落ち着いた声の中にも弾むようなうれしさがのぞいているのが千尋にはわかる。路久が応じて何度もうなずいた。

「すごいです、本物みたい」

「本当は後ろとか前とかからのアングルも入れたかったんだけどな、流石に撮影が難しかった。

 このアカウントはスポーツジムのやつだから、例の動画を上げたやつよりよっぽどフォロワーも多い。どっちもここの地元だし、もしかしたら路久ちゃんの動画を見たやつがこっちのも見て、引きずられて加工動画だって思ってくれれば御の字。言った通りの目くらましってやつだ。まあ、可能性としてはめちゃくちゃ低いんだけどな。後はこっちの動画が多少話題になるような仕掛けができればベストなんだが」

「いいえ!」

路久は立ち上がり、裕也に向き直った。

「充分です。ありがとうございます。わざわざこんなものまで作っていただけるなんて」深々と頭を下げる。その肩を裕也は軽く叩いた。
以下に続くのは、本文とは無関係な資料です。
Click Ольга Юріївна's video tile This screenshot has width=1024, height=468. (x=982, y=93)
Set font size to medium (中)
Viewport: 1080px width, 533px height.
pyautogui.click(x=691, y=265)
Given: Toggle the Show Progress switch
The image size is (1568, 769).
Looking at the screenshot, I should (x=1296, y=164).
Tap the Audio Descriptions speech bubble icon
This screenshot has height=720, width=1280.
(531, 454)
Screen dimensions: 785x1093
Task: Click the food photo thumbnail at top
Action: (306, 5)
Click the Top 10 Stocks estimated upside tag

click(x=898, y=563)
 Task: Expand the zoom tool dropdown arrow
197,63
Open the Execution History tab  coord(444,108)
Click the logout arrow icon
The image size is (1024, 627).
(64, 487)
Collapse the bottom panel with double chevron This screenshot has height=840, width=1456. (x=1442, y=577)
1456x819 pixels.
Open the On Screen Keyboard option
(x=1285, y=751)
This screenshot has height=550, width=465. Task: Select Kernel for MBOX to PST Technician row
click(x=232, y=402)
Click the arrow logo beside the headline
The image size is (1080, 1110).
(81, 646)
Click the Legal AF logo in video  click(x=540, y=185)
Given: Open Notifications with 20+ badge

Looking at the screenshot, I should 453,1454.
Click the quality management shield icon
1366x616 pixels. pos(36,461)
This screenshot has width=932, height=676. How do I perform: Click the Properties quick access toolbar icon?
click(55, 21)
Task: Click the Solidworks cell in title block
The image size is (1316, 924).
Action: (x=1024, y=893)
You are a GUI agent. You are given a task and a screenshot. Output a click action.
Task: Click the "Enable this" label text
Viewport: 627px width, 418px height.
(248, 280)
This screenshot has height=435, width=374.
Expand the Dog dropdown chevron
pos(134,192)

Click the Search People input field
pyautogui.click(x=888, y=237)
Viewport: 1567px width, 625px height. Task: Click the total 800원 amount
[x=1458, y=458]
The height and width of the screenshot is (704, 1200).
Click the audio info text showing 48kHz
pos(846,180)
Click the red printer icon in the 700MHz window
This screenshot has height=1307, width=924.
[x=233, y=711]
「大丈夫だよ。こっちはスポーツジムの宣伝も兼ねてんだ。あっちからお礼ももらってるし、気にしなくていい。それに本当に目くらましでしかないからな。路久ちゃんの動画を見たやつがこっちを見てくれるかどうか、保証はできない」

「いいえ、充分です」

もう一度路久は同じ言葉を繰り返す。乏しい表情の中に彼がどれほど感謝の思いと、それと同じだけの申し訳なさを感じているか、千尋にはよくわかった。きっと裕也が想像する十倍以上はあるはずなのだ。

「よし。じゃあ、交換条件。俺に本物を見せてくれ」

 裕也がタブレット端末を鞄にしまって言う。その言葉に路久ははっきりとした声で、

「はい」

と即答し、足早に千尋と裕也から距離を取ると、あっという間に宙に飛び上がった。

 その姿は実に軽やかだ。身体を自由に動かせる喜びを全身で噛み締めている。路久の笑顔。心からあふれるうれしさをこらえきれないと言った様子だ。数週間前に見た寂しげな表情や、涙をこらえていた姿が脳裏によみがえる。

 ――すいません、おれの……問題なのに。

 ――どうしておれなんかのために、そこまでしてくれるんですか。

 改めて、「飛ぶ」ということが彼の心身にとってどんなに重要なものかを千尋は実感する思いだった。そして、彼が普段どれほど自分を封じ込めているのかも。胸がきりきりと痛んで、目の周りが熱くなってくる。

「…………」

裕也の方は、声を出すことも忘れて驚いていた。込み上げてくるものを飲み込んで、千尋は軽く笑って見せた。